■ Assignment ■
In the records below, the line with "This screenshot has" and every line after it must be written out exactly; no pictures belong in the result.
== Record excerpts ==
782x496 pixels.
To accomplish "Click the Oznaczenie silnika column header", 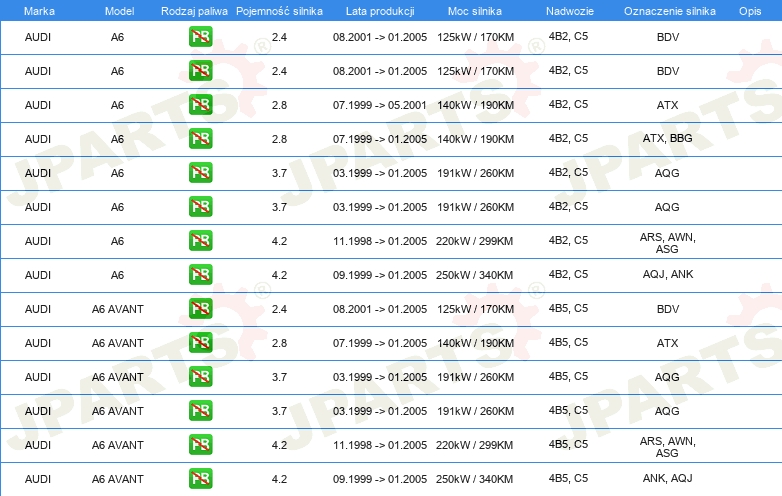I will pyautogui.click(x=667, y=10).
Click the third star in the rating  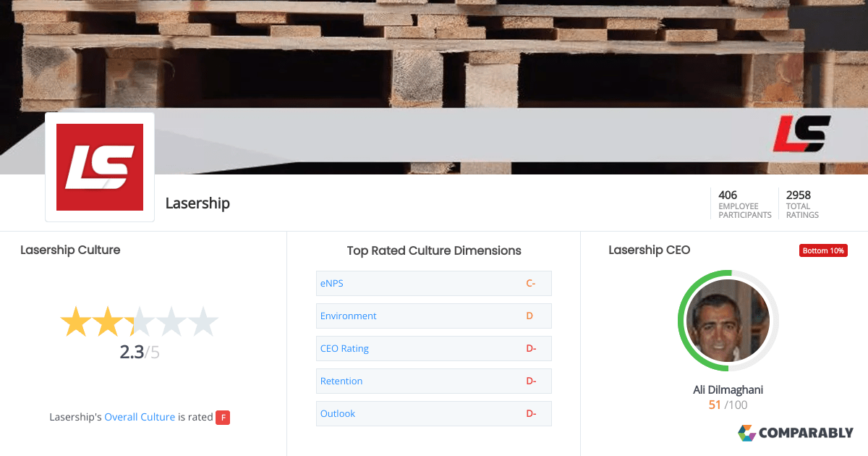coord(140,321)
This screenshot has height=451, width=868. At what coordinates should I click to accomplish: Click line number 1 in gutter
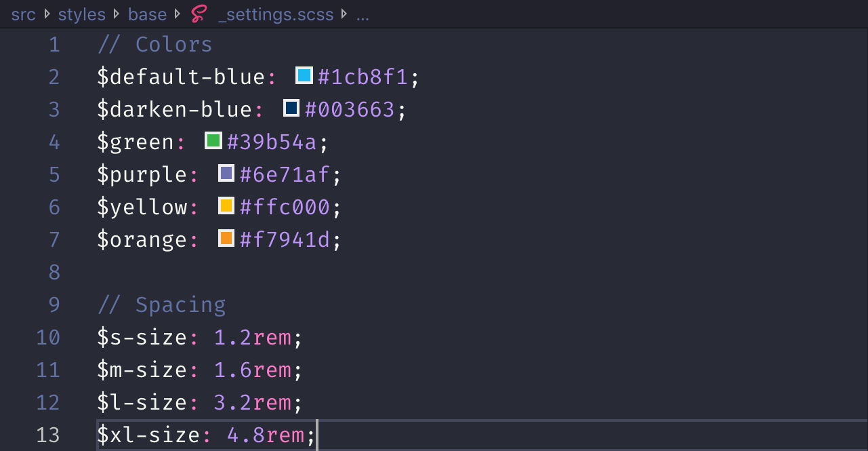(54, 45)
===
■ Exercise response ■
This screenshot has height=451, width=868. At what coordinates should I click to accomplish: Click line number 1 in gutter
(54, 45)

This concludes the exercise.